Render everything in the records below, from the line containing "At what coordinates" down to the end of the records, as a Markdown table with the columns Row and Line, one row per line and blank lines left out. Omit the pictures.

-- Begin AVAILABLE DATA --

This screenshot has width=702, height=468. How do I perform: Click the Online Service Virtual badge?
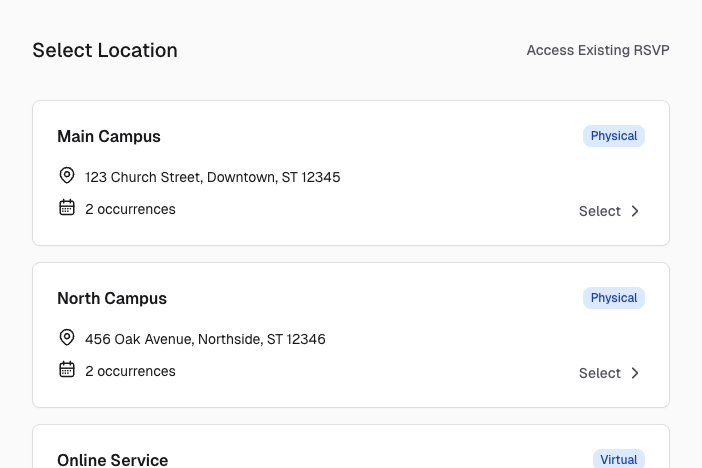618,460
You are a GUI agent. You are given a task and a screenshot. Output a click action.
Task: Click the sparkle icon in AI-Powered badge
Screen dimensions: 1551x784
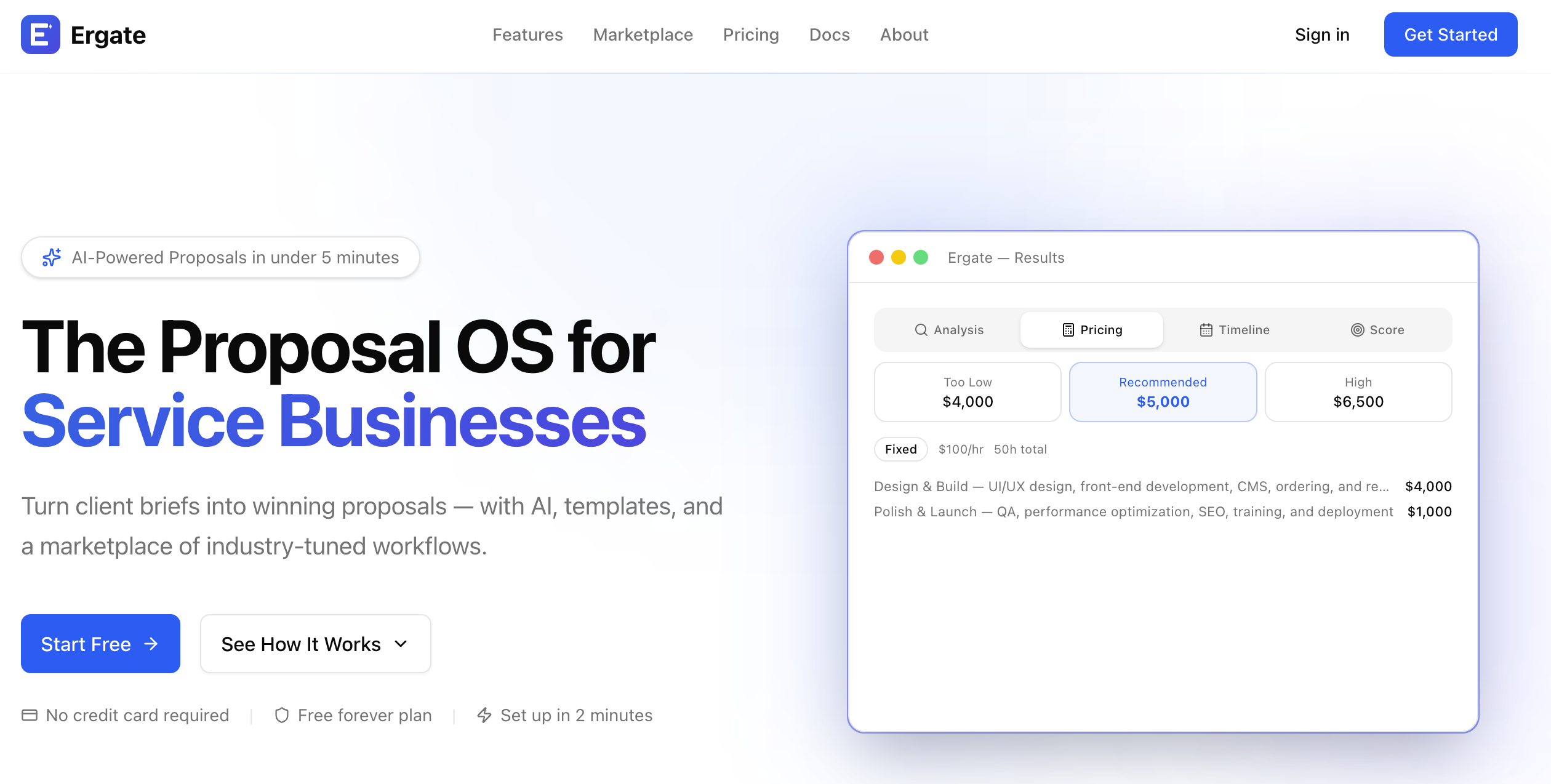[52, 257]
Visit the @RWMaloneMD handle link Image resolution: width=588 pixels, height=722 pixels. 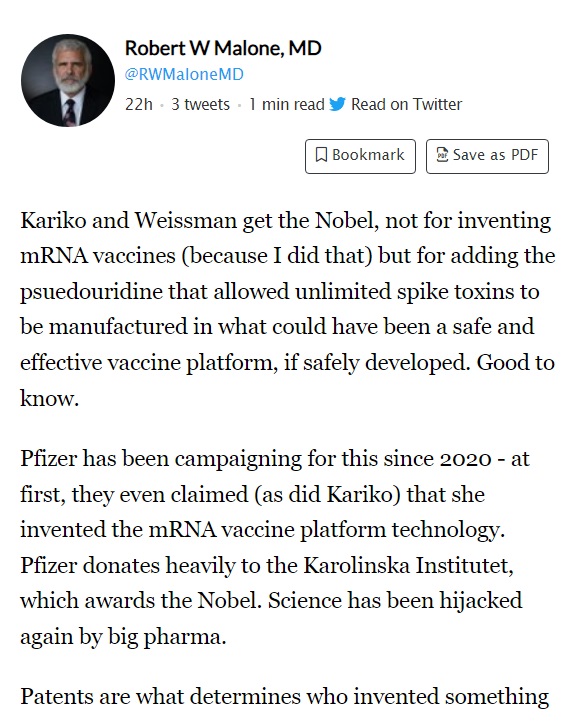tap(184, 75)
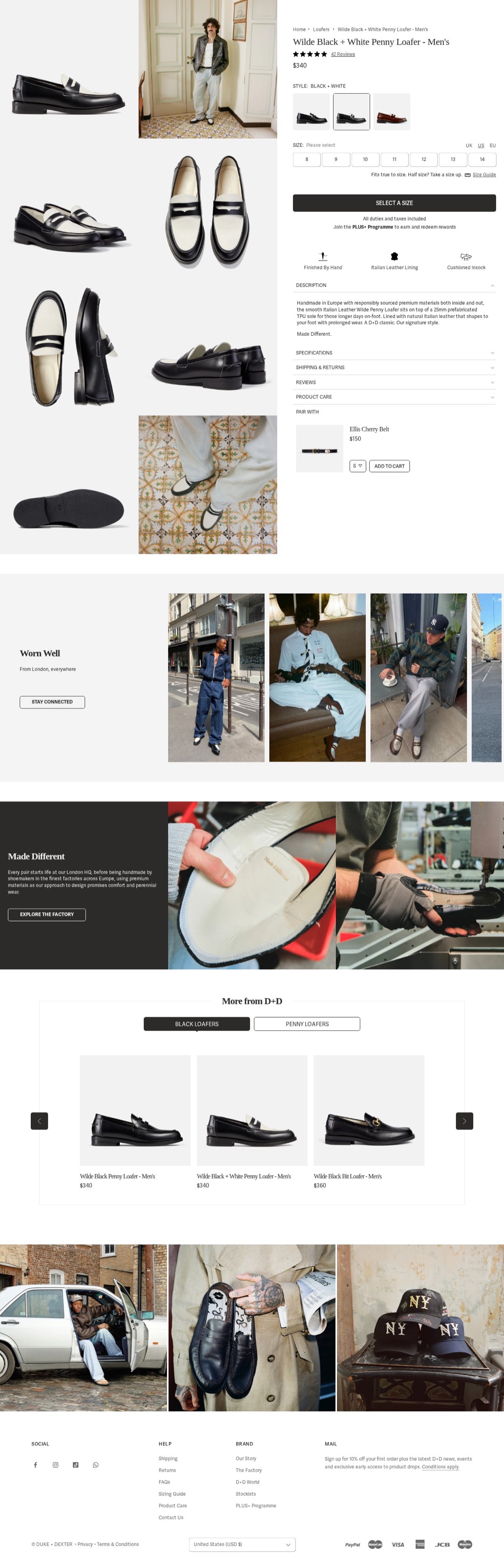This screenshot has height=1568, width=504.
Task: Open the TikTok social icon
Action: tap(76, 1465)
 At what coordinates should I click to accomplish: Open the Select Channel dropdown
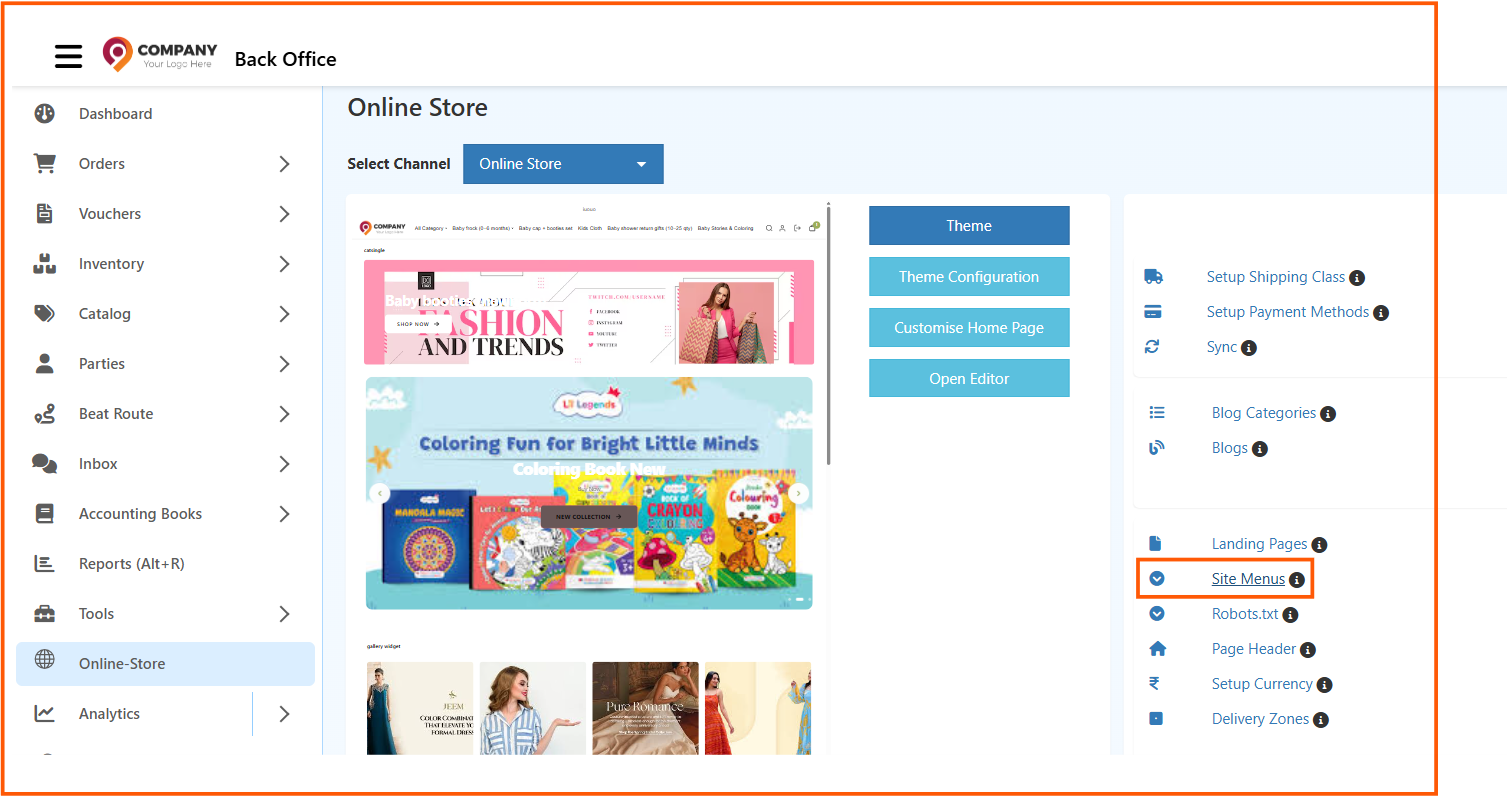click(x=563, y=164)
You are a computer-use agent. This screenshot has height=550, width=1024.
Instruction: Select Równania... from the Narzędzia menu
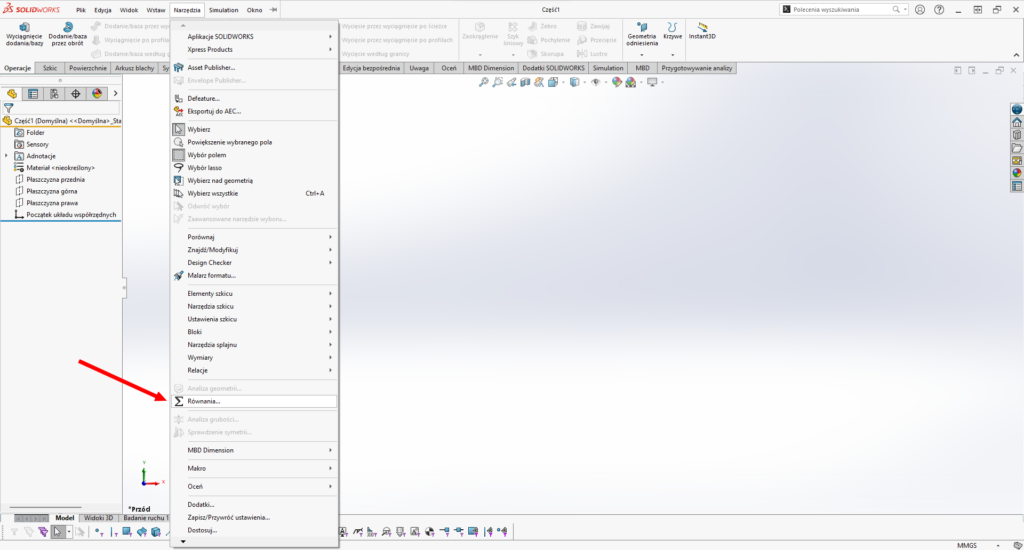click(205, 401)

-- End AVAILABLE DATA --

=== ANSWER FOR THE TASK ===
| Row | Line |
|---|---|
| 1 |  At what coordinates should I click to accomplish: Open the Select Channel dropdown |
| 2 | click(x=563, y=164) |
| 3 | You are a computer-use agent. This screenshot has height=550, width=1024. |
| 4 | Instruction: Select Równania... from the Narzędzia menu |
| 5 | click(205, 401) |